Bill Evans — Painter
I got hooked on painting when I was at school, under the influence of two inspiring teachers. They gave me a lifelong belief in painting as a serious activity, but in the end I did not go to art college and had a busy career as a working forester, farmer and estate manager in Whitbourne. When I retired in 2013 I made a small attic studio space in the house, and started painting every day. I have just moved from that to a much bigger studio space, in a converted barn, which I share with my daughter Megan, also an artist.
Considering how much time I spend on it I find it surprisingly hard to put into words what I am up to when painting. Perhaps the difficulty arises out of two uses of the same word: I can be painting a tree – something in the everyday world, but at the same time I am painting a picture – creating something entirely new, that has never existed before.
For me both these aspects are important. I am moved to start a painting in response to something I have seen – an object, a colour combination, a sense of space – something that cries out to be painted, though often it’s more like – ‘That looks interesting – I could do something with that’.

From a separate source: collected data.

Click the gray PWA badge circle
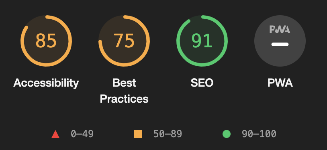327x150 pixels. pos(280,41)
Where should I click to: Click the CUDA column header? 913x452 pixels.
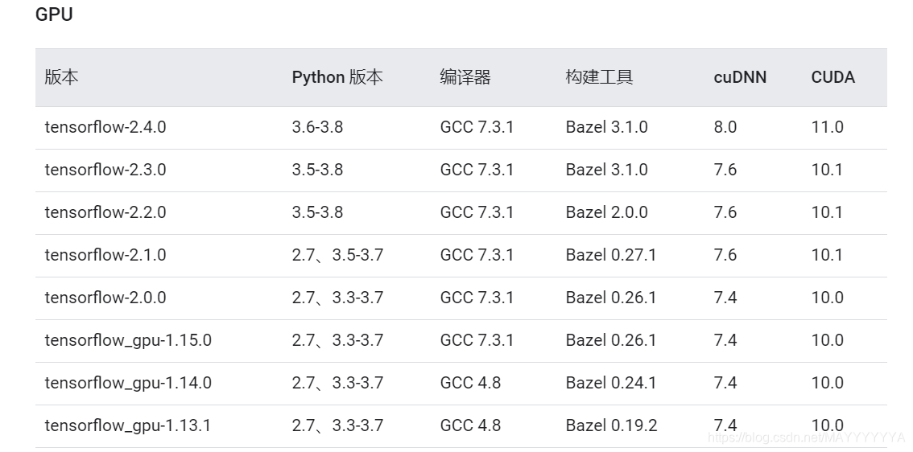coord(833,77)
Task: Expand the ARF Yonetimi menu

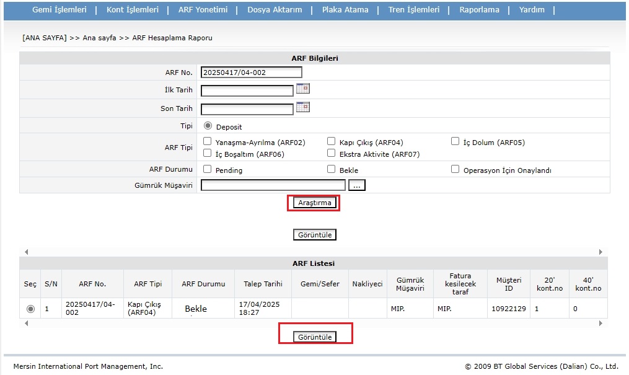Action: 203,10
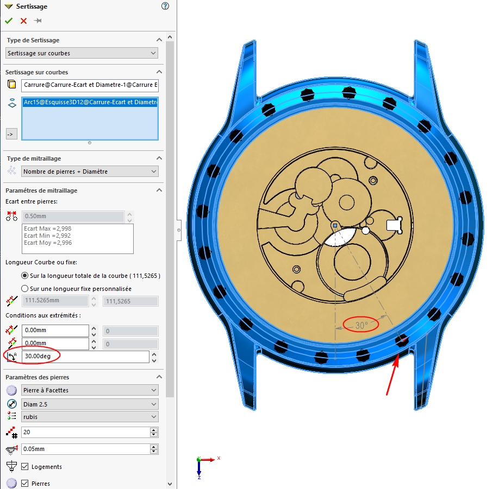
Task: Pin the Sertissage panel with pushpin
Action: tap(38, 21)
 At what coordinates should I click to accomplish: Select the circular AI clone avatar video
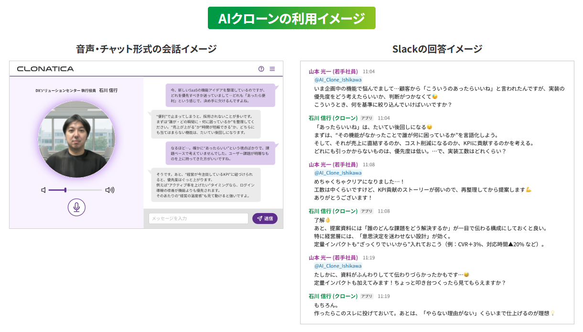(76, 139)
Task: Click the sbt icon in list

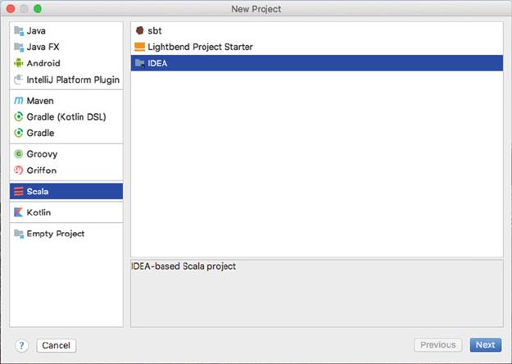Action: coord(139,30)
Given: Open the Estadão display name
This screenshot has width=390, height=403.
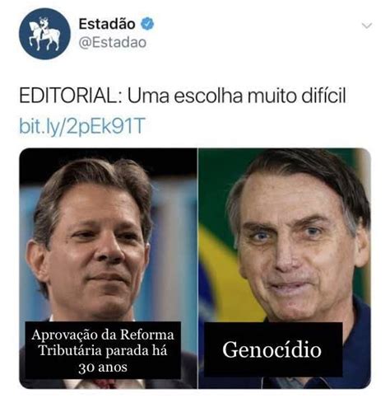Looking at the screenshot, I should pyautogui.click(x=107, y=24).
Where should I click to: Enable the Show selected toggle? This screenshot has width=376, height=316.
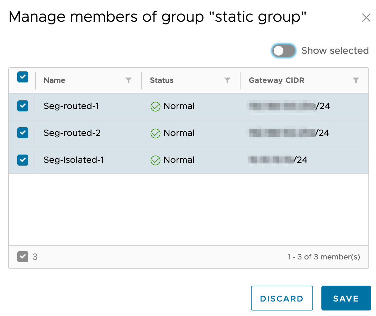[284, 51]
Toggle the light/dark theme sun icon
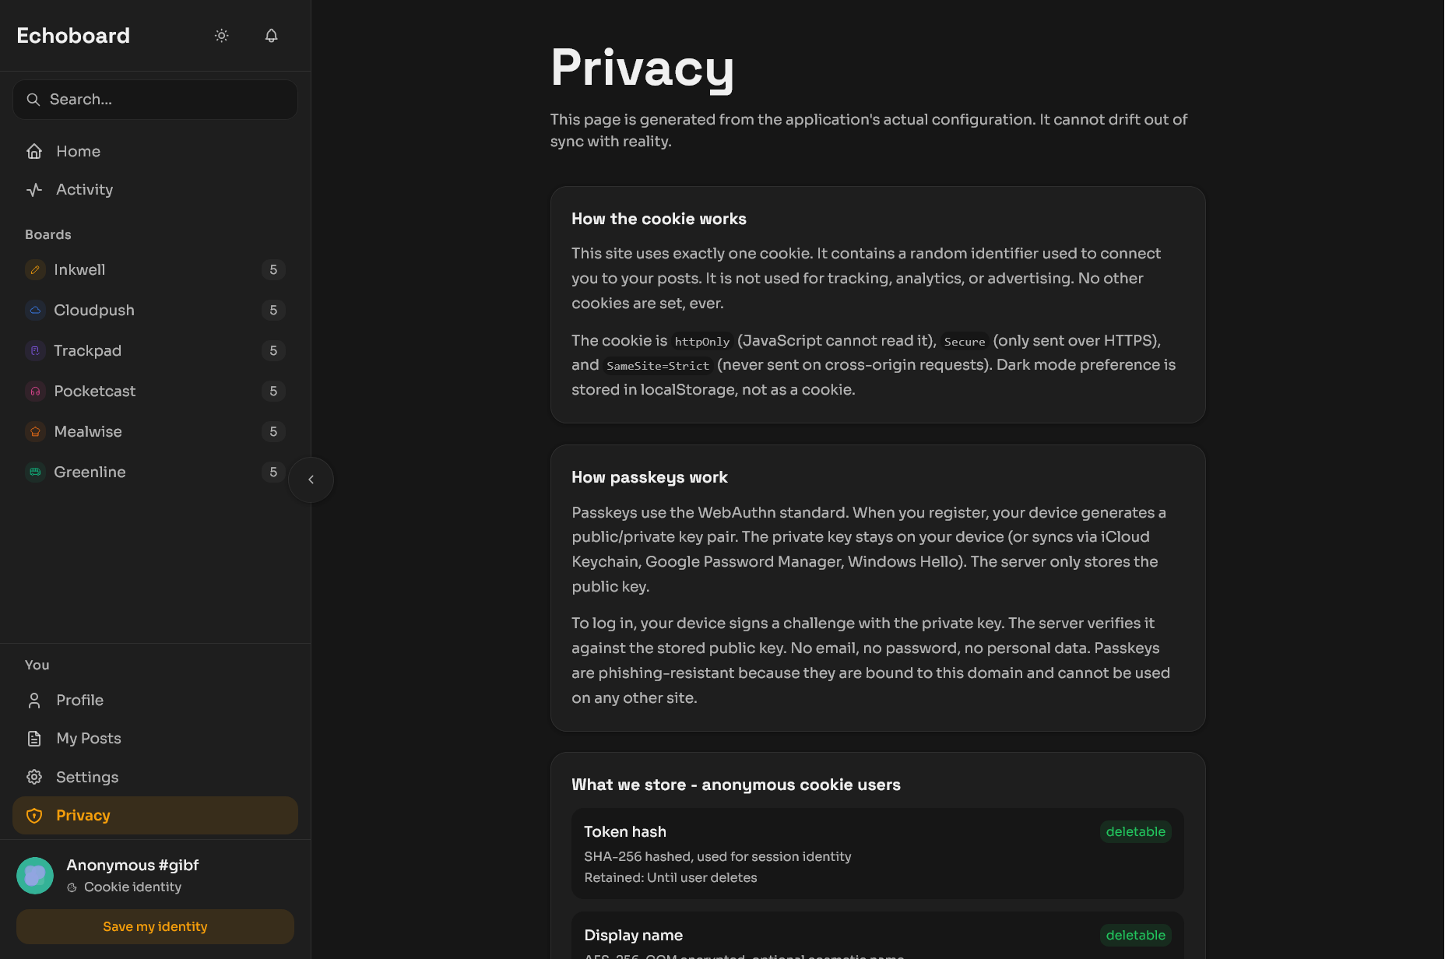Screen dimensions: 1445x959 [x=222, y=36]
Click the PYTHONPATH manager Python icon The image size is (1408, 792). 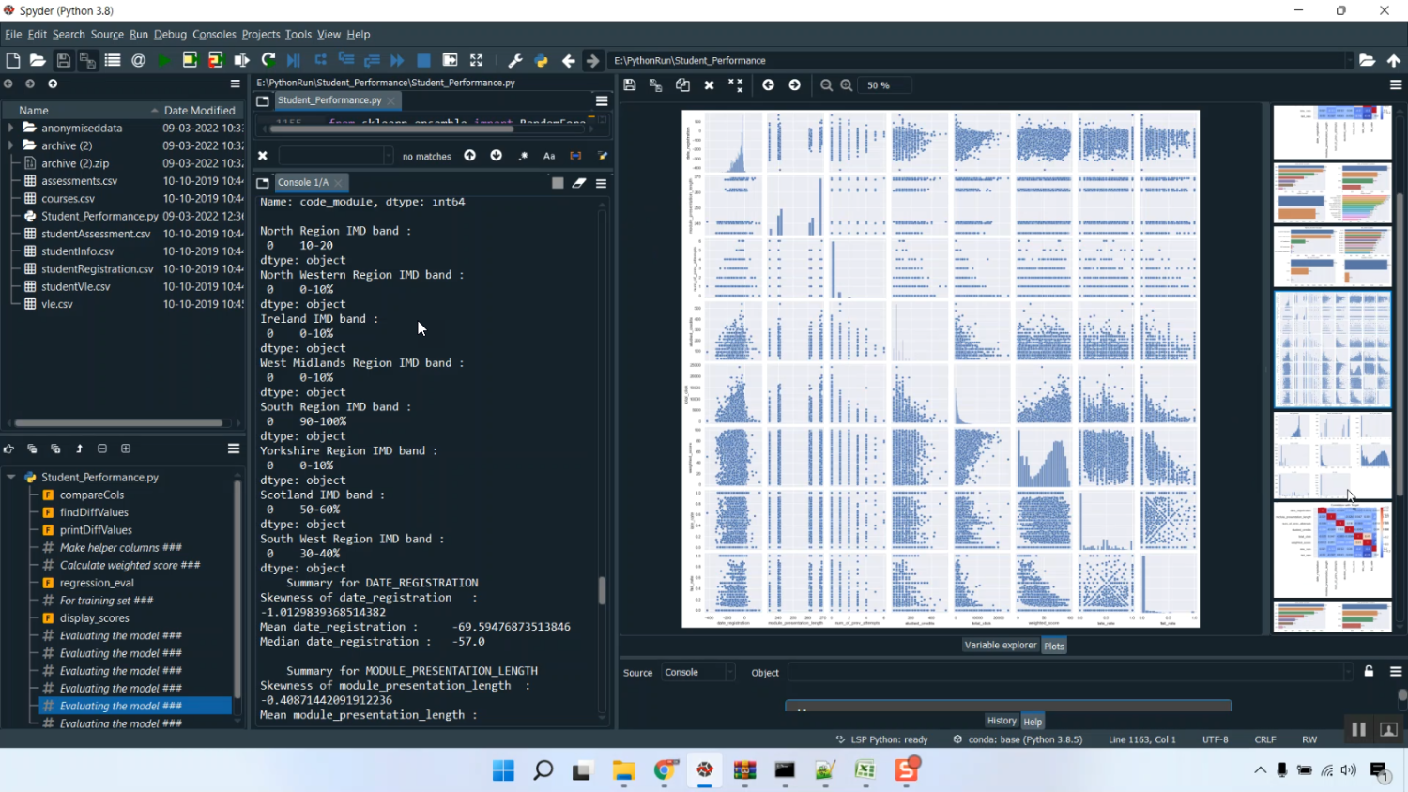pos(542,60)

When I then start painting the marks I make take me to a parallel world. I manipulate them, react to them, and I get interested in shapes and colours and textures for their own sake. I seek to resolve all these elements to create a coherent image that has a life of its own. The finished picture does not set out to be a faithful representation of what I saw in the real world, but the impetus to make the painting in the first place is what drives the whole enterprise and I hope that the finished painting reflects that.
That’s about as much as I can say. Each painting is a new challenge. My subject is often but not always bits of the wonderful countryside where I live. Some days painting will go well, on others not so much. It’s always utterly absorbing.